Acreditas que podes subsistir afastado da Igreja, procurando para ti outras
moradas? Disseram a Raab, que prefigurava a Igreja: 'Reune contigo,
em casa, teu pai, tua mãe, teus irmãos, toda a tua família. E quem ultrapassar
a porta de tua casa, responderá por si'. Do mesmo modo como o mistério
da Páscoa significa, na lei do Êxodo, a mesma unidade, o cordeiro que é
morto, figurando a Cristo, deve ser comido numa só casa. Deus disse: 'Será
comido em uma só casa. Não lanceis a carne fora de casa'. A carne de Cristo,
do Santo do Senhor, não pode ser lançada fora.
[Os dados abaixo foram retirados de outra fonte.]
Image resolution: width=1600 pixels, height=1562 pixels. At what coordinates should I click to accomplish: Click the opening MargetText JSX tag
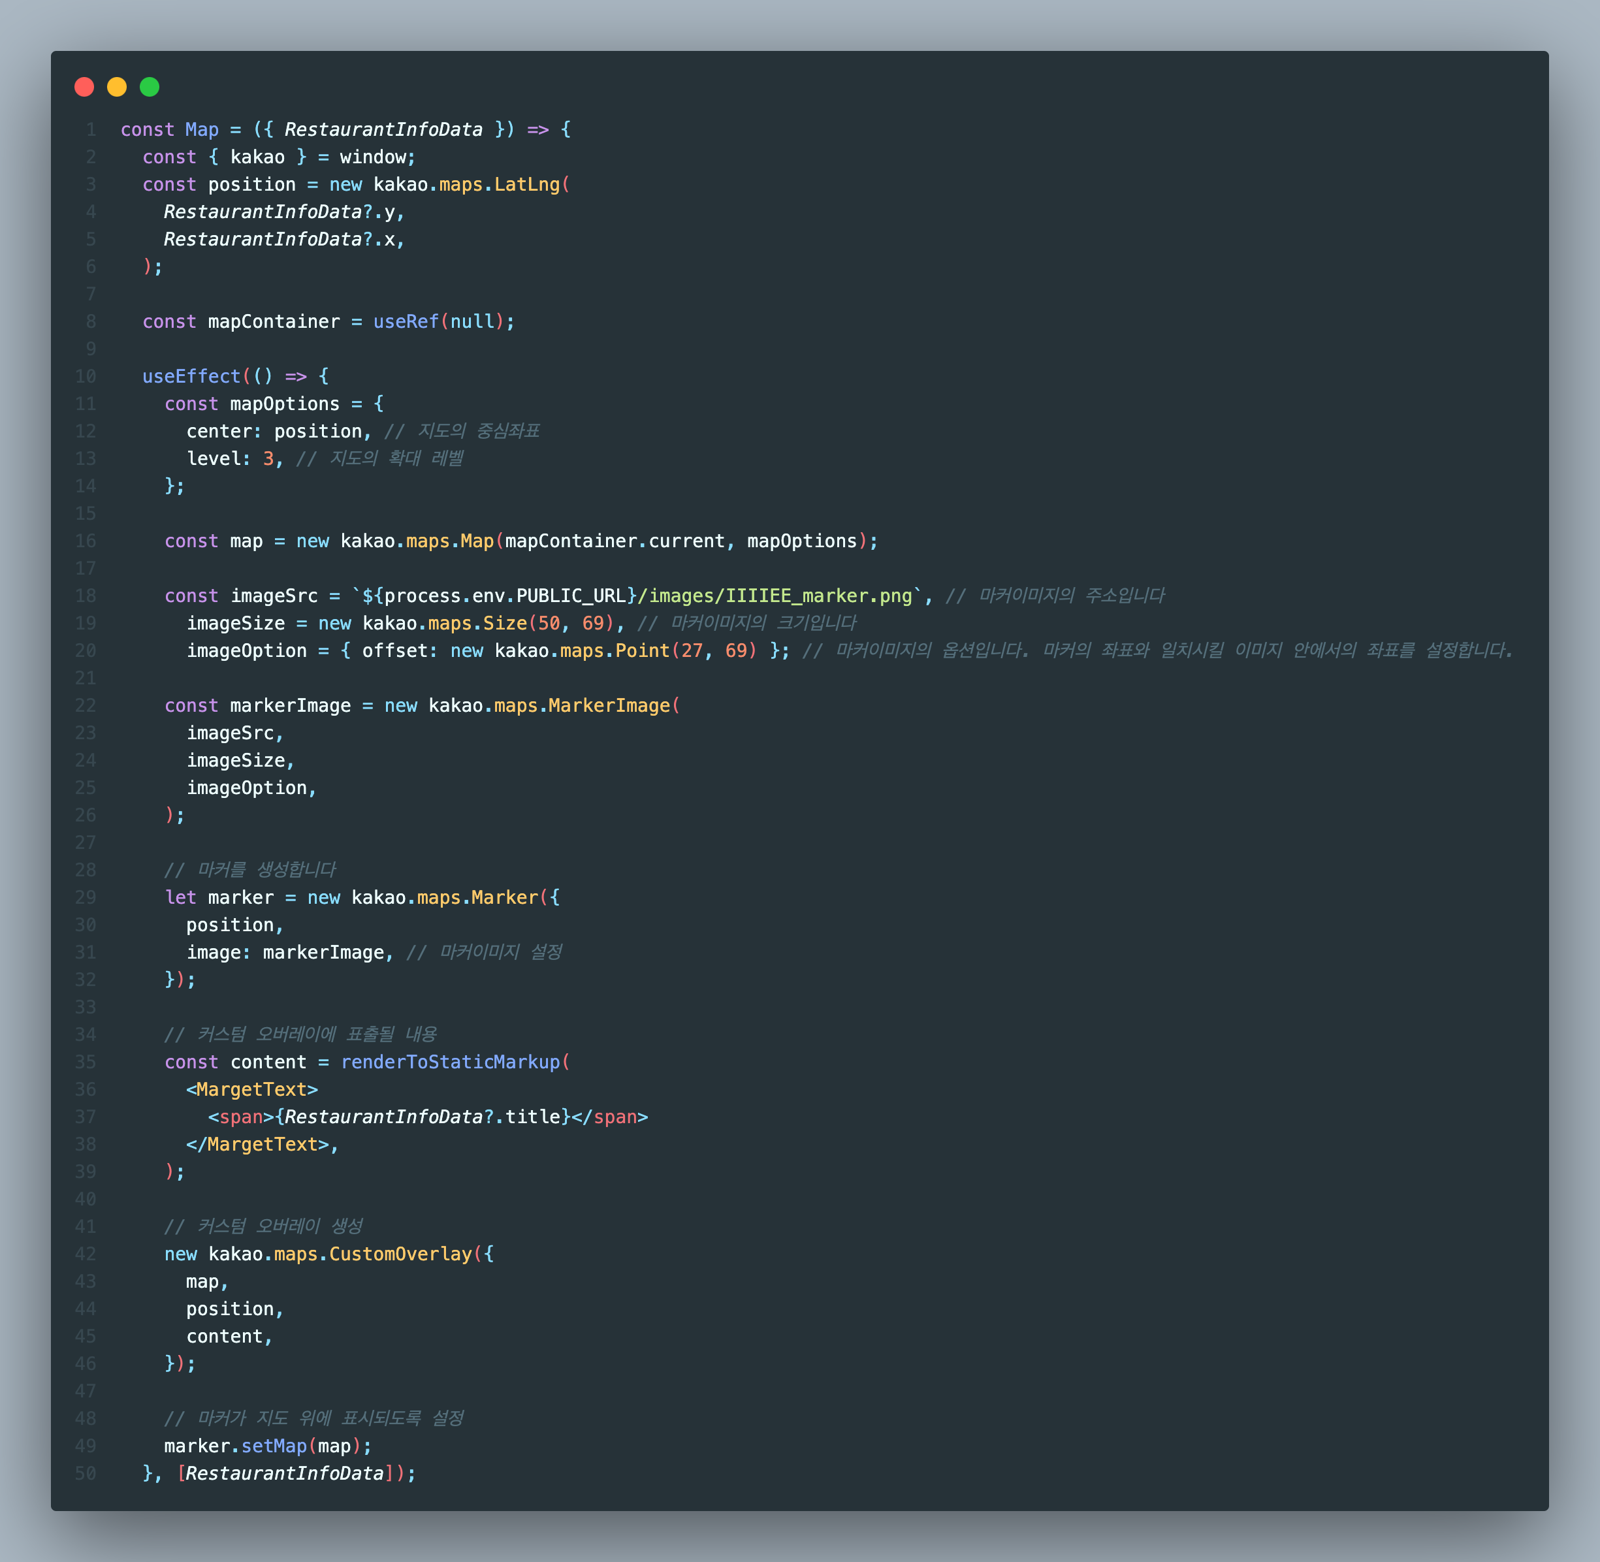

E não há para os fiéis
outra casa senão a Igreja. (Cipriano, +258, Sobre a Unidade da Igreja cap. 4)
- "Creio na Igreja una, santa, católica e apostólica" (Concílios Ecumênicos de Nicéia (325) e Constantinopla (381), Símbolo Niceno-Constantinopolitano).
- "Perguntando eu com toda a atenção e diligência a numerosos varões,
eminentes em santidade e doutrina, que norma poderia achar segura para
distinguir a verdade da fé católica da falsidade da heresia, eis a resposta
constante de todos eles: quem quiser descobrir as fraudes dos hereges
nascentes, evitar seus laços e permanecer íntegro na sadia fé, há de
resguardá-la, sob o duplo auxílio divino: primeiro, com a autoridade da
lei divina e segundo com a tradição da Igreja católica. Ao chegar a este
ponto, talvez pergunte alguém: sendo perfeito como é o cânon das Escrituras e
suficientíssimo por si só para todos os casos, que necessidade há de se
acrescentar a autoridade da interpretação da Igreja? A razão é que, devido
à sublimidade da Sagrada Escritura, nem todos a entendem no mesmo sentido,
mas cada qual interpreta à sua maneira as mesmas sentenças, de modo a se
poder dizer que há tantas opiniões quantos intérpretes. De uma maneira a
expõe Novaciano, diversamente Sabélio, Donato, Ário, Eunômio, Macedônio;
de outra forma Fotino, Apolinário, Prisciliano; de outra, ainda, Joviniano,
Pelágio, Celéstio ou Nestório. Portanto, é necessário que, em meio a tais
encruzilhadas do erro, seja o sentido católico e eclesiástico o que assinale
a linha diretriz na interpretação da doutrina dos profetas e apóstolos.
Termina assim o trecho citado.